■ EXERCISE PROMPT ■
With the pictures left out, repeat every entry that follows exactly.

■ INPUT FOR THIS TASK ■
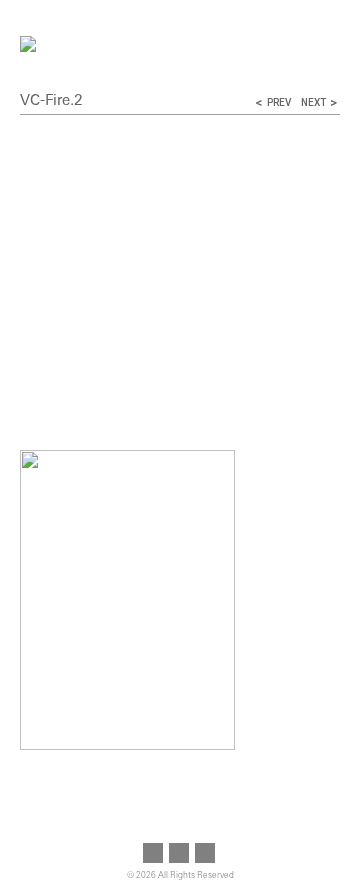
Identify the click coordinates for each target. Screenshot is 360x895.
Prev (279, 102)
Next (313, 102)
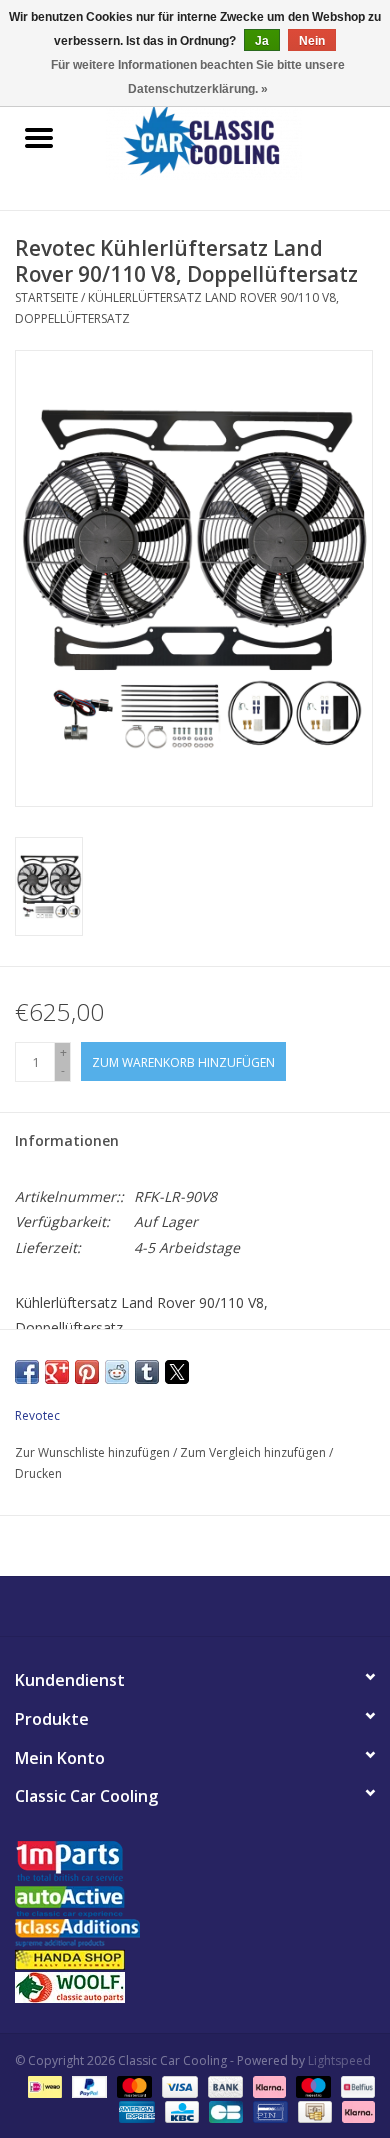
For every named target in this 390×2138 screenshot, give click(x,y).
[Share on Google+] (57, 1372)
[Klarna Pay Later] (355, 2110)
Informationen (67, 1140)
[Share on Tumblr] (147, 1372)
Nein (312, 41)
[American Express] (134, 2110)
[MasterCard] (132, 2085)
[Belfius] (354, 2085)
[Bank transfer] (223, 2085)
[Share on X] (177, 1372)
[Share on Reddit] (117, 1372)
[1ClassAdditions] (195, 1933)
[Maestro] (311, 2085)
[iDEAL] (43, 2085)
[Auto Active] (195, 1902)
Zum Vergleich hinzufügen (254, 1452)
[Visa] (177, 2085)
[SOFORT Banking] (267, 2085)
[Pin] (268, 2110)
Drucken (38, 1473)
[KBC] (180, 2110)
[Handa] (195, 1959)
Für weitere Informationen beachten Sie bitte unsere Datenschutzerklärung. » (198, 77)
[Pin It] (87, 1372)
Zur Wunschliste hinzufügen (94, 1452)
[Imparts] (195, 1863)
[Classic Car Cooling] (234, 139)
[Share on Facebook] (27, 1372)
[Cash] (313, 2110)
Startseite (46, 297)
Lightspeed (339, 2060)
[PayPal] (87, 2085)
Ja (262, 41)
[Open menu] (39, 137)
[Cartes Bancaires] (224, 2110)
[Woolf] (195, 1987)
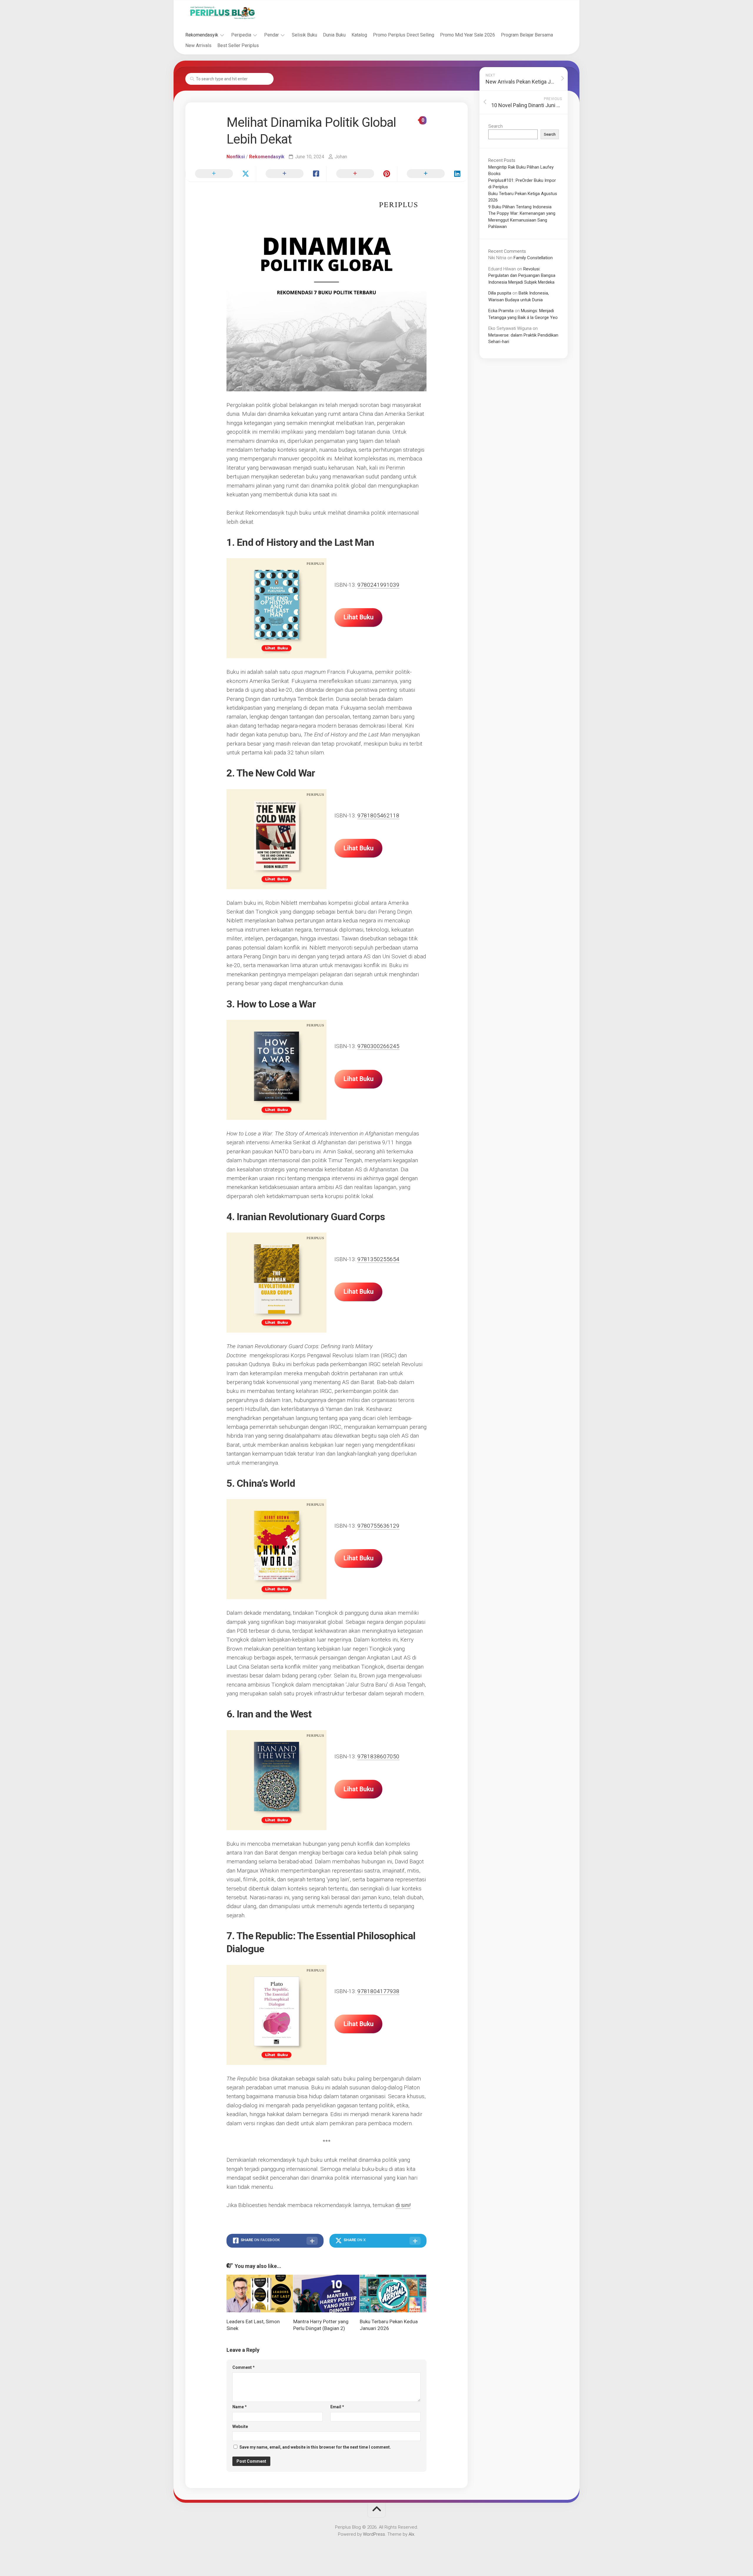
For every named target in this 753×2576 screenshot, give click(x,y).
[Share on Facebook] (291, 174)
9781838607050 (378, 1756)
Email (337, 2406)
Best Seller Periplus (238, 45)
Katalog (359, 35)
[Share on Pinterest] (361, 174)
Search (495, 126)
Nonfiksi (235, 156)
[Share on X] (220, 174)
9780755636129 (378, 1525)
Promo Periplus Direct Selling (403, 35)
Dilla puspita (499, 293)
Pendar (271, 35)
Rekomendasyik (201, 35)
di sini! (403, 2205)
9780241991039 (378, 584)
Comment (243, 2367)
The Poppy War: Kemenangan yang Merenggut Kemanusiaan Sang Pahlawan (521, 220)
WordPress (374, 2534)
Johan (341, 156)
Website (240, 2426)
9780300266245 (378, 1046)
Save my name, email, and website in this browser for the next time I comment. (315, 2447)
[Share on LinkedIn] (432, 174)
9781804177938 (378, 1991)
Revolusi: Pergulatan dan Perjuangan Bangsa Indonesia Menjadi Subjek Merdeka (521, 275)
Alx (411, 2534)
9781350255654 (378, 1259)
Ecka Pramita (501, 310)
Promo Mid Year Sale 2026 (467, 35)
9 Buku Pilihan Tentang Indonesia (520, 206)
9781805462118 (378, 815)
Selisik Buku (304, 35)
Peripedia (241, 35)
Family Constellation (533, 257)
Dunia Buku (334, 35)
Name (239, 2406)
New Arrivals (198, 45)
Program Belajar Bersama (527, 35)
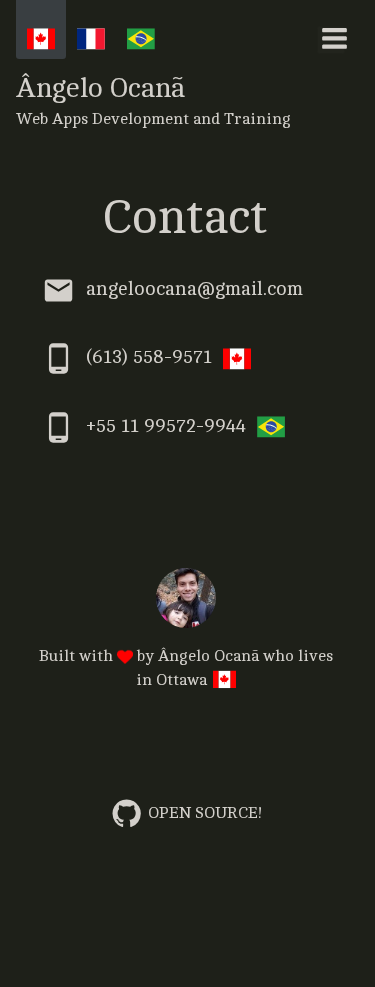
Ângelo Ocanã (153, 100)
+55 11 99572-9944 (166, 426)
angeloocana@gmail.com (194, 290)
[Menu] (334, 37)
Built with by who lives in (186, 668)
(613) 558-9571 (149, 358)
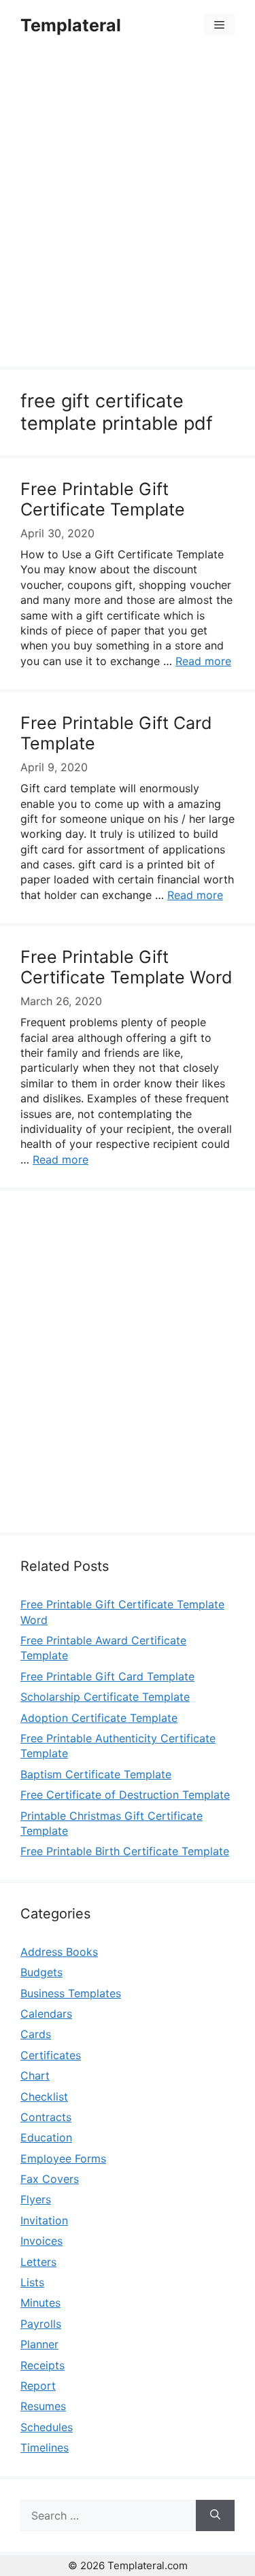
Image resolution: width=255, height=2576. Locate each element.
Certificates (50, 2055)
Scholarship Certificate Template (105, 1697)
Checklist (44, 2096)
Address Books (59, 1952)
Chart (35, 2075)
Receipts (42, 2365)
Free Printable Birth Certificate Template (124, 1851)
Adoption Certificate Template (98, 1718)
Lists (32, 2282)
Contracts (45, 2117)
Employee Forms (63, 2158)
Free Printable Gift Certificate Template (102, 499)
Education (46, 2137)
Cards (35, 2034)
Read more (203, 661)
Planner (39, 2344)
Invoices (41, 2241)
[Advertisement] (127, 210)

■ FINISHED TASK ■
Identify the click coordinates for each target. Screenshot is 360x895.
Prev (279, 102)
Next (313, 102)
For every named target in this 390×2138 screenshot, give click(x,y).
[Share on Google+] (57, 1372)
[Klarna Pay Later] (355, 2110)
Informationen (67, 1140)
[Share on Tumblr] (147, 1372)
Nein (312, 41)
[American Express] (134, 2110)
[MasterCard] (132, 2085)
[Belfius] (354, 2085)
[Bank transfer] (223, 2085)
[Share on X] (177, 1372)
[Share on Reddit] (117, 1372)
[1ClassAdditions] (195, 1933)
[Maestro] (311, 2085)
[iDEAL] (43, 2085)
[Auto Active] (195, 1902)
Zum Vergleich hinzufügen (254, 1452)
[Visa] (177, 2085)
[SOFORT Banking] (267, 2085)
[Pin] (268, 2110)
Drucken (38, 1473)
[KBC] (180, 2110)
[Handa] (195, 1959)
Für weitere Informationen beachten Sie bitte unsere Datenschutzerklärung. » (198, 77)
[Pin It] (87, 1372)
Zur Wunschliste hinzufügen (94, 1452)
[Imparts] (195, 1863)
[Classic Car Cooling] (234, 139)
[Share on Facebook] (27, 1372)
[Cash] (313, 2110)
Startseite (46, 297)
Lightspeed (339, 2060)
[PayPal] (87, 2085)
Ja (262, 41)
[Open menu] (39, 137)
[Cartes Bancaires] (224, 2110)
[Woolf] (195, 1987)
For every named target in this 753×2576 screenshot, give click(x,y).
[Share on Facebook] (291, 174)
9781838607050 (378, 1756)
Email (337, 2406)
Best Seller Periplus (238, 45)
Katalog (359, 35)
[Share on Pinterest] (361, 174)
Search (495, 126)
Nonfiksi (235, 156)
[Share on X] (220, 174)
9780755636129 (378, 1525)
Promo Periplus Direct Selling (403, 35)
Dilla puspita (499, 293)
Pendar (271, 35)
Rekomendasyik (201, 35)
di sini! (403, 2205)
9780241991039 (378, 584)
Comment (243, 2367)
The Poppy War: Kemenangan yang Merenggut Kemanusiaan Sang Pahlawan (521, 220)
WordPress (374, 2534)
Johan (341, 156)
Website (240, 2426)
9780300266245 (378, 1046)
Save my name, email, and website in this browser for the next time I comment. (315, 2447)
[Share on LinkedIn] (432, 174)
9781804177938 (378, 1991)
Revolusi: Pergulatan dan Perjuangan Bangsa Indonesia Menjadi Subjek Merdeka (521, 275)
Alx (411, 2534)
9781350255654 (378, 1259)
Ecka Pramita (501, 310)
Promo Mid Year Sale 2026 (467, 35)
9 Buku Pilihan Tentang Indonesia (520, 206)
9781805462118 (378, 815)
Selisik Buku (304, 35)
Peripedia (241, 35)
Family Constellation (533, 257)
Dunia Buku (334, 35)
Name (239, 2406)
New Arrivals (198, 45)
Program Belajar Bersama (527, 35)
Ângelo Ocanã (153, 100)
+55 11 99572-9944 (166, 426)
angeloocana@gmail.com (194, 290)
[Menu] (334, 37)
Built with by who lives in (186, 668)
(613) 558-9571 (149, 358)
Image resolution: width=255, height=2576. Locate each element.
Certificates (50, 2055)
Scholarship Certificate Template (105, 1697)
Checklist (44, 2096)
Address Books (59, 1952)
Chart (35, 2075)
Receipts (42, 2365)
Free Printable Birth Certificate Template (124, 1851)
Adoption Certificate Template (98, 1718)
Lists (32, 2282)
Contracts (45, 2117)
Employee Forms (63, 2158)
Free Printable Gift Certificate Template (102, 499)
Education (46, 2137)
Cards (35, 2034)
Read more (203, 661)
Planner (39, 2344)
Invoices (41, 2241)
[Advertisement] (127, 210)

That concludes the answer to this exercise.